Exercise task –
Return every line below that contains the string "pixels".

-- START --

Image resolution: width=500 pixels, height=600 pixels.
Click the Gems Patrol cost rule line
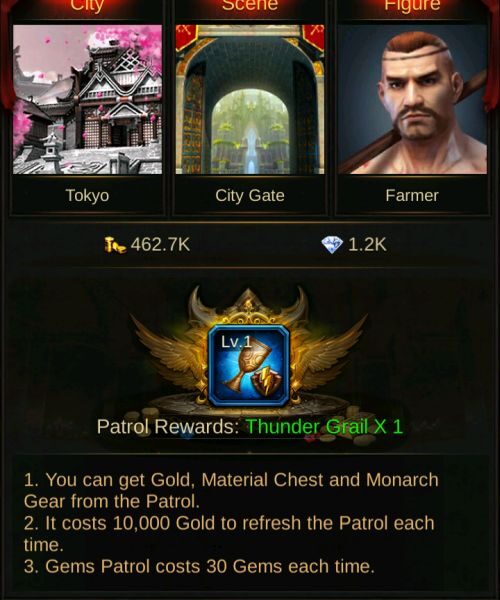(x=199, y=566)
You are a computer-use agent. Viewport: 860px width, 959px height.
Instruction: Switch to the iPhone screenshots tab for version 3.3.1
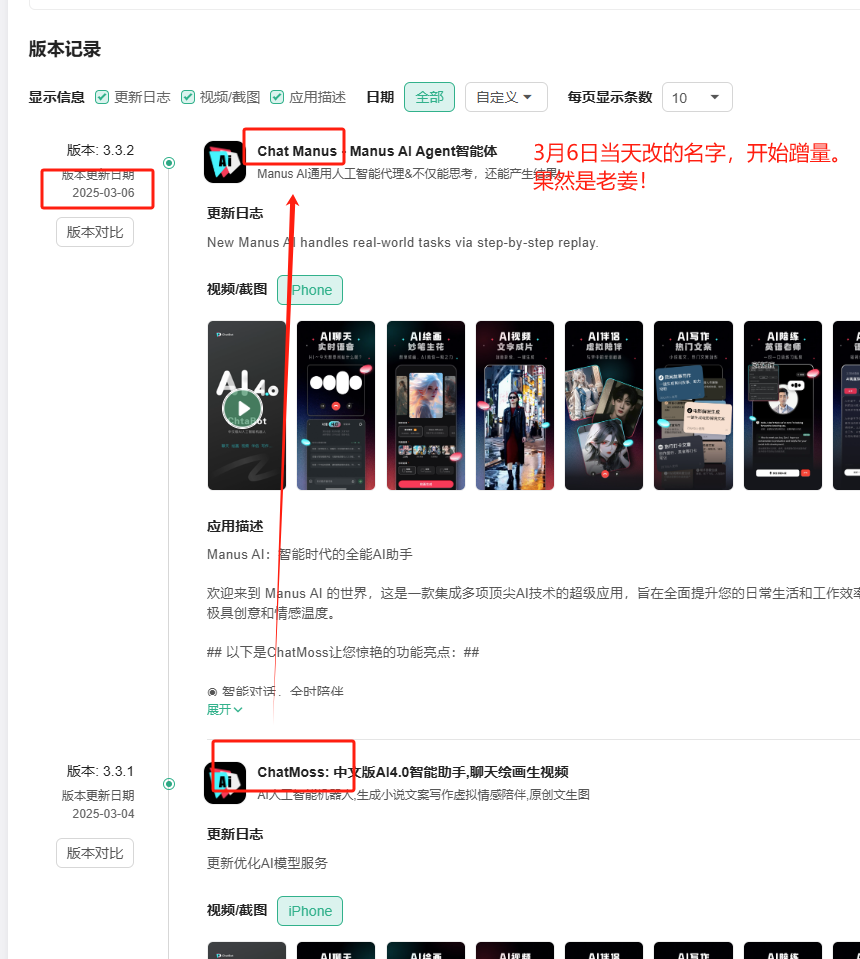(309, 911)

-- END --
-- START --

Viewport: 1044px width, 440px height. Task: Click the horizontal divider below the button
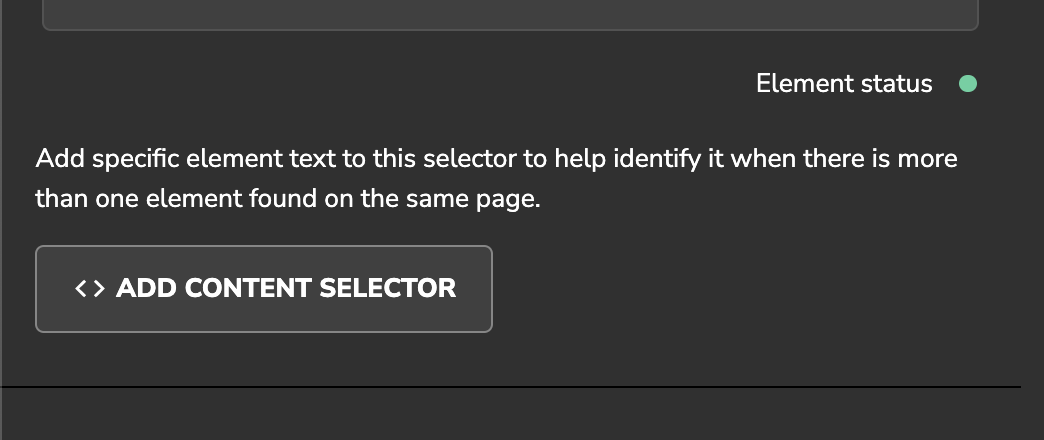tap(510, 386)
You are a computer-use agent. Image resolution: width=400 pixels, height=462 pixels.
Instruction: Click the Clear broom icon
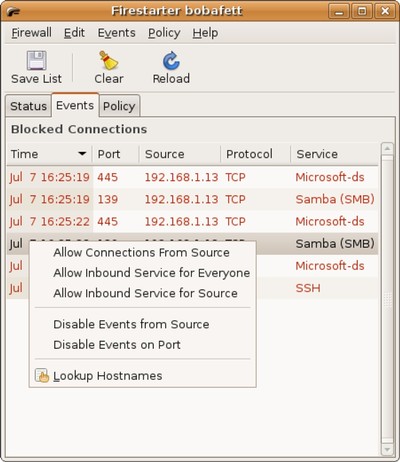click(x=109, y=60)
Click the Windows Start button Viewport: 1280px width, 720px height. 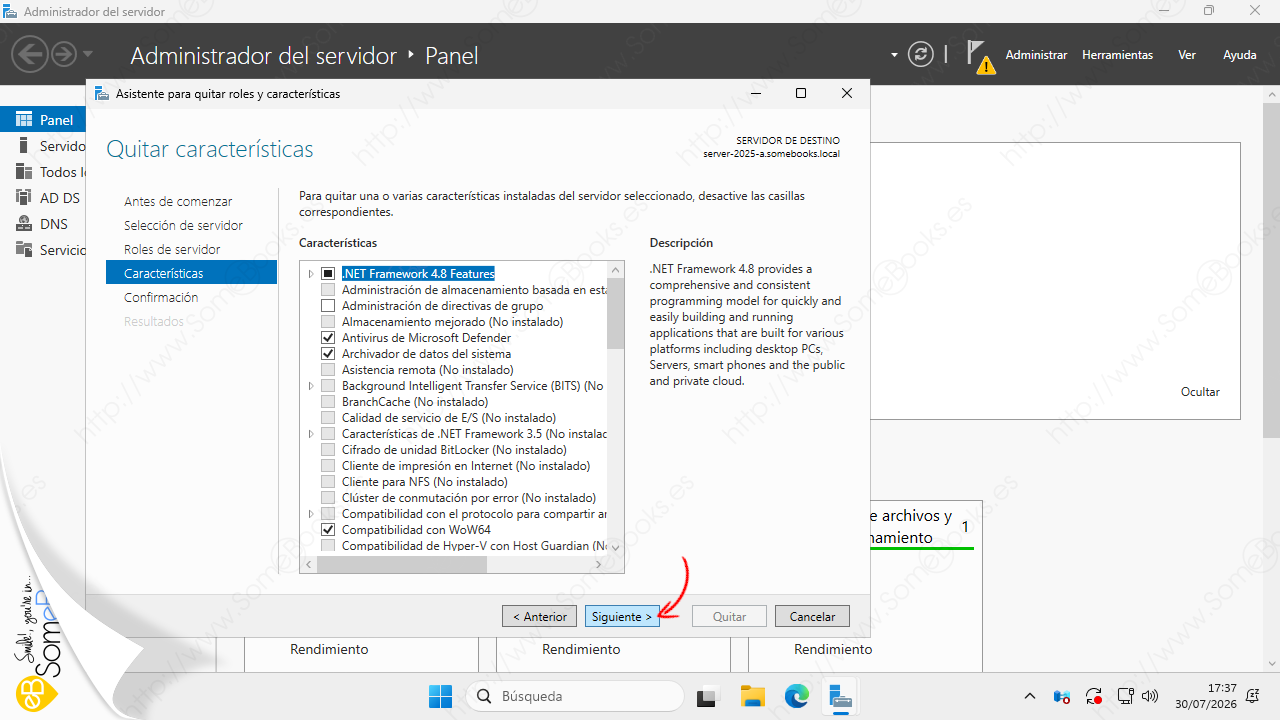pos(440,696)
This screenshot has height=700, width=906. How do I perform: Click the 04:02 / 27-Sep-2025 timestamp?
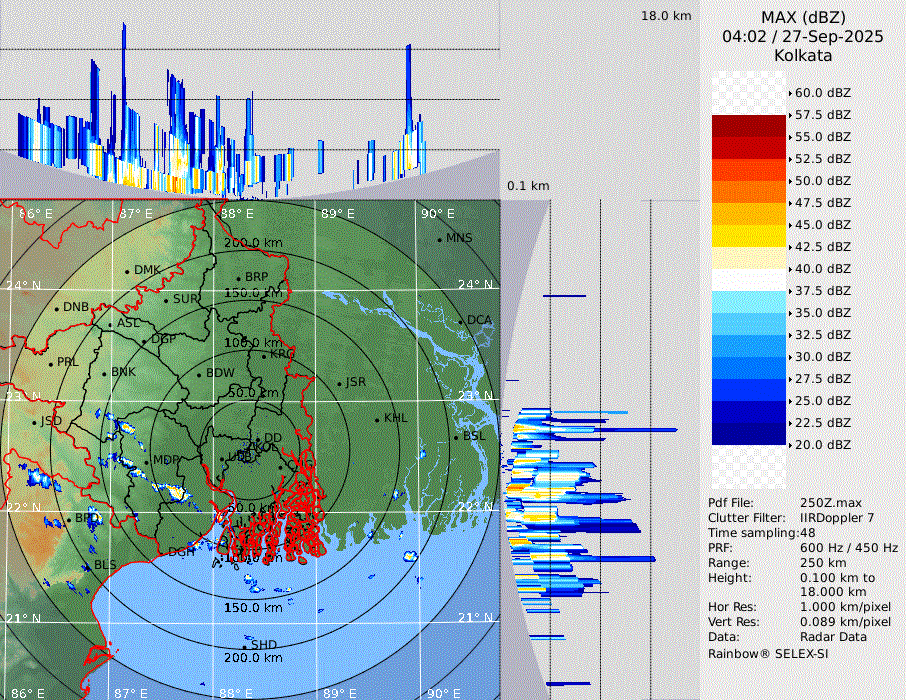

-- END --

Exercise output –
Image resolution: width=500 pixels, height=600 pixels.
You are a computer-use agent. Image resolution: width=400 pixels, height=462 pixels.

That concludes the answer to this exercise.